**Aim of the task**
Find the line containing "Enable the Tactic filter checkbox", then output it and every line after it through the end of the listing below, exactly as written.

**Entries provided**
■ ■ ■ ■ ■ ■ ■

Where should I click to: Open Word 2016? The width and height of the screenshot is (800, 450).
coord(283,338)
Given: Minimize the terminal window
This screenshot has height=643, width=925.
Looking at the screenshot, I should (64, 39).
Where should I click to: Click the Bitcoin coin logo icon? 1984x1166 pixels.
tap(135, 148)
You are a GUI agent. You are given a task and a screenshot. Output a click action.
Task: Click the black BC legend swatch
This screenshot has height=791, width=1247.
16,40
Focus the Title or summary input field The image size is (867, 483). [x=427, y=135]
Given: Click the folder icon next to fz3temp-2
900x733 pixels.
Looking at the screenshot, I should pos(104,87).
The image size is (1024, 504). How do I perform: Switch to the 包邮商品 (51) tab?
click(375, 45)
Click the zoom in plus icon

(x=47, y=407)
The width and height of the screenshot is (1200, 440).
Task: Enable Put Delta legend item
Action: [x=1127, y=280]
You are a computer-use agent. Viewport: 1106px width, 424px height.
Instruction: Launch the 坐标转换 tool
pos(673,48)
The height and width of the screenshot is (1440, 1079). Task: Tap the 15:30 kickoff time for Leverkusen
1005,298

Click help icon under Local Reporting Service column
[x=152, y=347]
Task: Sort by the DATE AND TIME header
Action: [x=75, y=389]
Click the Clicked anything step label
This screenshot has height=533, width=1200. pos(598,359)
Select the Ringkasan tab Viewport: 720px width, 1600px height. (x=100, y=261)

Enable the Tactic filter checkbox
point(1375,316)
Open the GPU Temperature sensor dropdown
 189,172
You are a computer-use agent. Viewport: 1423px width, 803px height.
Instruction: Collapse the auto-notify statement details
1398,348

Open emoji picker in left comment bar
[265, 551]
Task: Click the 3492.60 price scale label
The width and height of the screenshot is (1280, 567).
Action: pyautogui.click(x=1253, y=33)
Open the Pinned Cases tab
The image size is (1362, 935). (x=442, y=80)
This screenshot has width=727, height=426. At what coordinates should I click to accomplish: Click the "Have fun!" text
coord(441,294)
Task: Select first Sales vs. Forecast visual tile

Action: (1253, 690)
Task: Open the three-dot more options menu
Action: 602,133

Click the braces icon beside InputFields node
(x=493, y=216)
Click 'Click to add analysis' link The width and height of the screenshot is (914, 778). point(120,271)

■ ■ ■ ■ ■ ■ ■

**Response below**
Enable the Tactic filter checkbox
point(1375,316)
Open the GPU Temperature sensor dropdown
 189,172
You are a computer-use agent. Viewport: 1423px width, 803px height.
Instruction: Collapse the auto-notify statement details
1398,348

Open emoji picker in left comment bar
[265, 551]
Task: Click the 3492.60 price scale label
The width and height of the screenshot is (1280, 567).
Action: pyautogui.click(x=1253, y=33)
Open the Pinned Cases tab
The image size is (1362, 935). (x=442, y=80)
This screenshot has width=727, height=426. At what coordinates should I click to accomplish: Click the "Have fun!" text
coord(441,294)
Task: Select first Sales vs. Forecast visual tile

Action: (1253, 690)
Task: Open the three-dot more options menu
Action: 602,133

Click the braces icon beside InputFields node
(x=493, y=216)
Click 'Click to add analysis' link The width and height of the screenshot is (914, 778). point(120,271)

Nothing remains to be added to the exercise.